Swathing rape could be set for a bit of a comeback, thanks to an Essex contractor's two-in-one swathing system. David Cousins explains.
Thirty years ago, the usual way to harvest rape was to cut it with a self-propelled, 15ft swather and leave it in rows for several days to dry out. The combine, which was typically about 14/15ft wide, too, would then come in and pick it up with a regular header.
That worked fine for many years, but as combine headers grew in width to more than 24ft, the system didn't work as well. Wider swathers were available, but no-one wanted a huge swath of rape that would take ages to dry out. And most combines, though wider than before, still weren't wide enough to pick up two swaths at a time.

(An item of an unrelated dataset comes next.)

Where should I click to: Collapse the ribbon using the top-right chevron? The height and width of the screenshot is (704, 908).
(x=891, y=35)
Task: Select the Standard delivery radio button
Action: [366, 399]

Instead, most farmers went down the direct-cut route, putting on a desiccant such as glyphosate and then waiting for the crop to die off enough to direct cut it with a combine. However, for many farmers, that wait (which can be up to three weeks) can be pretty frustrating, particularly if the wheat is ready to harvest.
This somewhat unsatisfactory situation prompted Braintree-based contractor Duncan Frasier, from Frasier Farm Services, to wonder if there was a way in which the once-widespread practice of swathing could be updated to suit modern combine header widths.
Mr Frasier's idea was to take an 11m (36ft) McDon swather, which normally drops one big swath in the centre, and convert it to deposit two smaller swaths. To do that involved rearranging the transverse rubber belts so that, essentially, it worked like two 5.5m (18ft) units.
The work was done by local agricultural engineer Paul Stevens. The whole unit weighs about 3t, well within the New Holland T7250's 5t front linkage capacity.
It retains the McDon suspension system and wheels at either end that give good ground-following characteristics. Meanwhile, an extra central side-knife helps part the swaths.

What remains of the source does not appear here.